### TASK DIRECTIONS
For this exercise, repeat the listing below from its first line through the line containing "Open the 22h", exactly as written.

### TASK MATERIAL
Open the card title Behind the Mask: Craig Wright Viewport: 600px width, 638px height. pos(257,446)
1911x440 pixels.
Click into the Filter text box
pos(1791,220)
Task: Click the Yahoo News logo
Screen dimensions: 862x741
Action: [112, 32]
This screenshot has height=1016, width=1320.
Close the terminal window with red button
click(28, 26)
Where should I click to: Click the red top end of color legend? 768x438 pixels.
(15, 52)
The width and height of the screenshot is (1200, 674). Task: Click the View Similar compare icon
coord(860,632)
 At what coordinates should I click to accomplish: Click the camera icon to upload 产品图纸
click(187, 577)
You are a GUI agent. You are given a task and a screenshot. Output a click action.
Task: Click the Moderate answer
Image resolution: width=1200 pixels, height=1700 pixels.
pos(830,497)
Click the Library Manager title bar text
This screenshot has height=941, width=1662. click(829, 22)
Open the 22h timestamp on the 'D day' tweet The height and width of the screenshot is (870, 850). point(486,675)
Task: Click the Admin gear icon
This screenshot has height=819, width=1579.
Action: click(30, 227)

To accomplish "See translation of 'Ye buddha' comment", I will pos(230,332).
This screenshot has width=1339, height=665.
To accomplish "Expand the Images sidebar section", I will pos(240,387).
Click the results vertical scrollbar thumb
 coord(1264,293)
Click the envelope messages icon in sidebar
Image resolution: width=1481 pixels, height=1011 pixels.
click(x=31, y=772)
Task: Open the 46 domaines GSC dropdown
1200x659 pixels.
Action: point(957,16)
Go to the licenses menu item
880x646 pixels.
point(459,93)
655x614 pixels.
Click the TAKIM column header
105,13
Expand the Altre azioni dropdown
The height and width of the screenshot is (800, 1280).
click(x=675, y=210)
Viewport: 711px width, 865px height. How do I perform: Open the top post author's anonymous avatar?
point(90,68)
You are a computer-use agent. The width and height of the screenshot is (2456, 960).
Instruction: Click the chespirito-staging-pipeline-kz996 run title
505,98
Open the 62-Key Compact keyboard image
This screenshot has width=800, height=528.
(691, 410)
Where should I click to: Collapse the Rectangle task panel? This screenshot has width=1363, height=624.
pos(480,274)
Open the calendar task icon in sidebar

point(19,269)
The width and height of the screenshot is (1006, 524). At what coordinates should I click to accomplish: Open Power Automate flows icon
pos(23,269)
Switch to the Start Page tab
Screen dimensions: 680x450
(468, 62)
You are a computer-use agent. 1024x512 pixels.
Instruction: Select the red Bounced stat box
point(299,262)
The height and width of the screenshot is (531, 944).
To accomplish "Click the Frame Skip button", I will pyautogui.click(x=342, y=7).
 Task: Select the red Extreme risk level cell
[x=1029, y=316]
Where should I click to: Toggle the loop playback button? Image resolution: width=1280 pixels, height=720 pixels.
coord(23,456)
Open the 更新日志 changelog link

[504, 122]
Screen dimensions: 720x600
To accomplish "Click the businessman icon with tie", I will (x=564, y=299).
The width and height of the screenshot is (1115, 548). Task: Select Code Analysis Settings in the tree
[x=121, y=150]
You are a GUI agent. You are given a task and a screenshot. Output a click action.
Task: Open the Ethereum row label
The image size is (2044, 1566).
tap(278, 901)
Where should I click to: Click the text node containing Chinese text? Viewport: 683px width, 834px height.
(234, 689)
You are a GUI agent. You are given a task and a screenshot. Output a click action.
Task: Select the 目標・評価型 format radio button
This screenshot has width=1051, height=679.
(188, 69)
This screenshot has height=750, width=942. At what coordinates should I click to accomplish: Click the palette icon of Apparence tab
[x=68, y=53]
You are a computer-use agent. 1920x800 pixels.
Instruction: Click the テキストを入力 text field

### SOLUTION FOR THIS TASK
Open the card title Behind the Mask: Craig Wright Viewport: 600px width, 638px height. pos(257,446)
1911x440 pixels.
Click into the Filter text box
pos(1791,220)
Task: Click the Yahoo News logo
Screen dimensions: 862x741
Action: [112, 32]
This screenshot has height=1016, width=1320.
Close the terminal window with red button
click(28, 26)
Where should I click to: Click the red top end of color legend? 768x438 pixels.
(15, 52)
The width and height of the screenshot is (1200, 674). Task: Click the View Similar compare icon
coord(860,632)
 At what coordinates should I click to accomplish: Click the camera icon to upload 产品图纸
click(187, 577)
You are a GUI agent. You are given a task and a screenshot. Output a click action.
Task: Click the Moderate answer
Image resolution: width=1200 pixels, height=1700 pixels.
pos(830,497)
Click the Library Manager title bar text
This screenshot has height=941, width=1662. click(829, 22)
Open the 22h timestamp on the 'D day' tweet The height and width of the screenshot is (870, 850). point(486,675)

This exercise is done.